Le gouvernement congolais a salué, ce 30 avril, les sanctions prises par les États-Unis à la rencontre de l’ancien président Joseph Kabila.
Dans un communiqué officiel, Kinshasa considère cette décision comme « un pas important » dans la lutte contre l’impunité et la déstabilisation de la République démocratique du Congo, en particulier dans sa partie orientale.
Selon les autorités congolaises, ces sanctions pourraient avoir une implication présumée de Joseph Kabila dans l’agression contre la RDC, attribuée aux forces rwandaises et à leurs alliés du M23/AFC.
Le gouvernement estime que cette mesure contribue à affaiblir les réseaux impliqués dans le conflit, notamment en limitant leurs capacités de financement et de soutien logistique.
Kinshasa rappelle que la justice nationale s’est déjà prononcée sur ce dossier, évoquant des faits jugés graves, tels que la trahison, la participation à un mouvement insurrectionnel et des crimes de guerre.
Dans ce contexte, les autorités réaffirment leur détermination à lutter contre toute forme d’impunité, dans un pays marqué par des années de violences, particulièrement dans l’Est.

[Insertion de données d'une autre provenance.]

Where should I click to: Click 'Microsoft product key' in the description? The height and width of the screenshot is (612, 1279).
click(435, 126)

Appel aux sanctions élargies
Le gouvernement congolais ne se limite pas à saluer la décision américaine. Il appelle également à l’adoption de mesures similaires contre l’ensemble des acteurs impliqués dans l’instabilité dans la région des Grands Lacs.

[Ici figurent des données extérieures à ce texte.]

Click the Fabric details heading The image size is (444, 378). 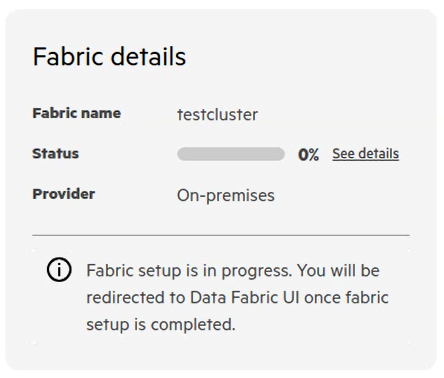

Il exprime par ailleurs sa reconnaissance aux États-Unis pour cette initiative, qu’il considère comme un soutien aux efforts de stabilisation.
Insistance sur le retrait des forces étrangères
Enfin, Kinshasa insiste sur la nécessité d’un retrait immédiat des forces rwandaises du territoire congolais, tout en dénonçant la poursuite des violences dans l’Est du pays.

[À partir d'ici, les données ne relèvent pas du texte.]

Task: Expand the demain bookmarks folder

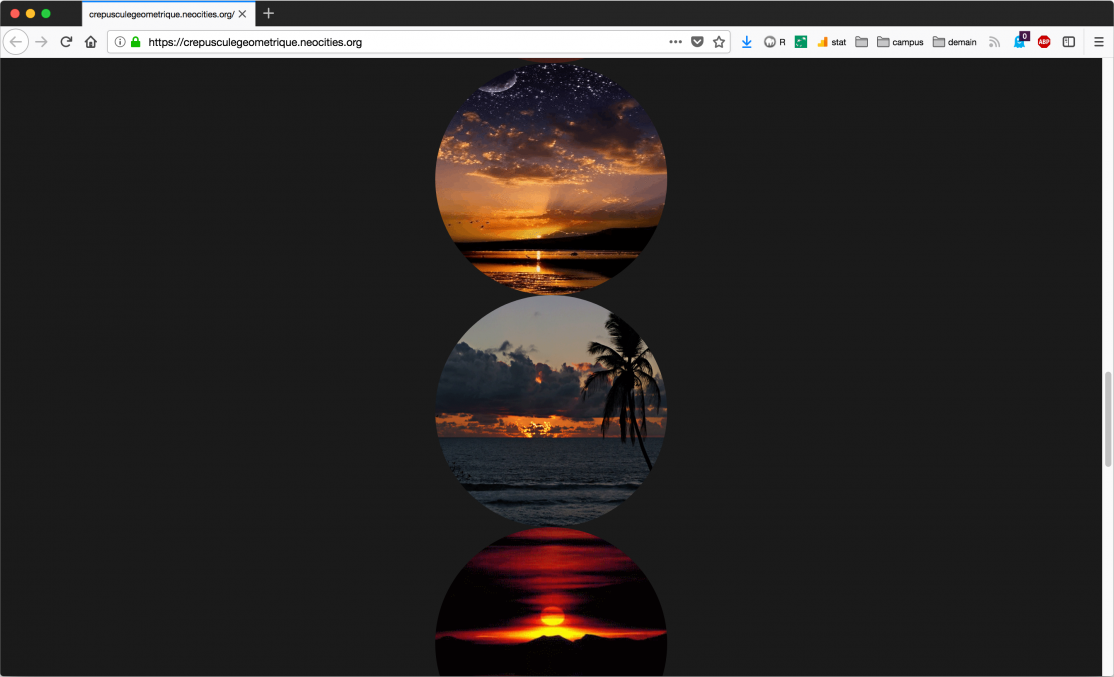Action: [955, 42]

Celles-ci continuent d’entraîner des pertes en vies humaines, des déplacements massifs de populations et de graves violations des droits humains.
Le gouvernement réaffirme également son engagement à poursuivre les efforts en faveur de la paix, de la sécurité et de la restauration de l’autorité de l’État sur l’ensemble du territoire national.